Item-finding records:
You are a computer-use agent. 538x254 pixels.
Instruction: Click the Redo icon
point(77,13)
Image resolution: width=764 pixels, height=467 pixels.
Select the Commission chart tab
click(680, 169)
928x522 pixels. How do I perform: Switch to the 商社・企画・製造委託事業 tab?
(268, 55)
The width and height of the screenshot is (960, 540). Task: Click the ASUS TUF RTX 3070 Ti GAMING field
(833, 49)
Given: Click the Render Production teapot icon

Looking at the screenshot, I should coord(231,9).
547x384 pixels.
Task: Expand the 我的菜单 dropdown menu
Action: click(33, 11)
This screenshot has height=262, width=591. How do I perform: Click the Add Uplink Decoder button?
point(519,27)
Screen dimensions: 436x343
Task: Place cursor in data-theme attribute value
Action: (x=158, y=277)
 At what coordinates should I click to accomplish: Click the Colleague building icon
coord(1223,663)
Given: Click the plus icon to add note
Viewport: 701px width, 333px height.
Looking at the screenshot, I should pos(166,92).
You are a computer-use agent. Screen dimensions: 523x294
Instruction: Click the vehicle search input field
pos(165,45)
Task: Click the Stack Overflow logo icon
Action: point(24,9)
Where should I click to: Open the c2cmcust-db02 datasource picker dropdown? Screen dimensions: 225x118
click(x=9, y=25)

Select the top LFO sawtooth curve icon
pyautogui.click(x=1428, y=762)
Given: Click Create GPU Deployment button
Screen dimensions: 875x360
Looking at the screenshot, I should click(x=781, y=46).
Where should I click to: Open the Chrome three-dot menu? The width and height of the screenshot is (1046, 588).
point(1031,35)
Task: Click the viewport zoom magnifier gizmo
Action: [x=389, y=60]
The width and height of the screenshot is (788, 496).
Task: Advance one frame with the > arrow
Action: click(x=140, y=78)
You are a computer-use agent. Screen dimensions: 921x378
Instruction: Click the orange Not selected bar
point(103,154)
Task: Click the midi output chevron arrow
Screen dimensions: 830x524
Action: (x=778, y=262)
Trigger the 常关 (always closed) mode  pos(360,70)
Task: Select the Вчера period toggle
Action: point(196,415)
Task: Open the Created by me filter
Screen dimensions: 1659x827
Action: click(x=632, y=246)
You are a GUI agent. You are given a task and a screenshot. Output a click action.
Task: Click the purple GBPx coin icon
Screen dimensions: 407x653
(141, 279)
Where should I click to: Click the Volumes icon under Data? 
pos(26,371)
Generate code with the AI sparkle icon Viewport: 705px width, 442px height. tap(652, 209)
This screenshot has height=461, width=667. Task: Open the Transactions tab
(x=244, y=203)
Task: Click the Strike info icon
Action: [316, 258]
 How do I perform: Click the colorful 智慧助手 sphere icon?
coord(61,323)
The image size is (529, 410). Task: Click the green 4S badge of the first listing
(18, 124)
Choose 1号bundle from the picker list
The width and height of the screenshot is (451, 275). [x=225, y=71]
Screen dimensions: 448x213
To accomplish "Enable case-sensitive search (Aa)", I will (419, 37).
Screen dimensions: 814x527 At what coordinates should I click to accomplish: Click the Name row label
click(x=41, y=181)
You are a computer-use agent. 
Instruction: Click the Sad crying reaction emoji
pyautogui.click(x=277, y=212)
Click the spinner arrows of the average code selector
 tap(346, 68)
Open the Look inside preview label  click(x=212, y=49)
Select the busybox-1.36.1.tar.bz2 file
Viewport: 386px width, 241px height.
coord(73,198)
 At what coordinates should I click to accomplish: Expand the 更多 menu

> **BRIEF**
Pull out the lines of the material without changing them, starting at the line that contains "Image resolution: width=764" and ending with the line that contains "Action: (x=778, y=262)".

> **SOLUTION TO THIS EXERCISE**
Image resolution: width=764 pixels, height=467 pixels.
Select the Commission chart tab
click(680, 169)
928x522 pixels. How do I perform: Switch to the 商社・企画・製造委託事業 tab?
(268, 55)
The width and height of the screenshot is (960, 540). Task: Click the ASUS TUF RTX 3070 Ti GAMING field
(833, 49)
Given: Click the Render Production teapot icon

Looking at the screenshot, I should coord(231,9).
547x384 pixels.
Task: Expand the 我的菜单 dropdown menu
Action: click(33, 11)
This screenshot has height=262, width=591. How do I perform: Click the Add Uplink Decoder button?
point(519,27)
Screen dimensions: 436x343
Task: Place cursor in data-theme attribute value
Action: (x=158, y=277)
 At what coordinates should I click to accomplish: Click the Colleague building icon
coord(1223,663)
Given: Click the plus icon to add note
Viewport: 701px width, 333px height.
Looking at the screenshot, I should pos(166,92).
You are a computer-use agent. Screen dimensions: 523x294
Instruction: Click the vehicle search input field
pos(165,45)
Task: Click the Stack Overflow logo icon
Action: point(24,9)
Where should I click to: Open the c2cmcust-db02 datasource picker dropdown? Screen dimensions: 225x118
click(x=9, y=25)

Select the top LFO sawtooth curve icon
pyautogui.click(x=1428, y=762)
Given: Click Create GPU Deployment button
Screen dimensions: 875x360
Looking at the screenshot, I should click(x=781, y=46).
Where should I click to: Open the Chrome three-dot menu? The width and height of the screenshot is (1046, 588).
point(1031,35)
Task: Click the viewport zoom magnifier gizmo
Action: [x=389, y=60]
The width and height of the screenshot is (788, 496).
Task: Advance one frame with the > arrow
Action: click(x=140, y=78)
You are a computer-use agent. Screen dimensions: 921x378
Instruction: Click the orange Not selected bar
point(103,154)
Task: Click the midi output chevron arrow
Screen dimensions: 830x524
Action: (x=778, y=262)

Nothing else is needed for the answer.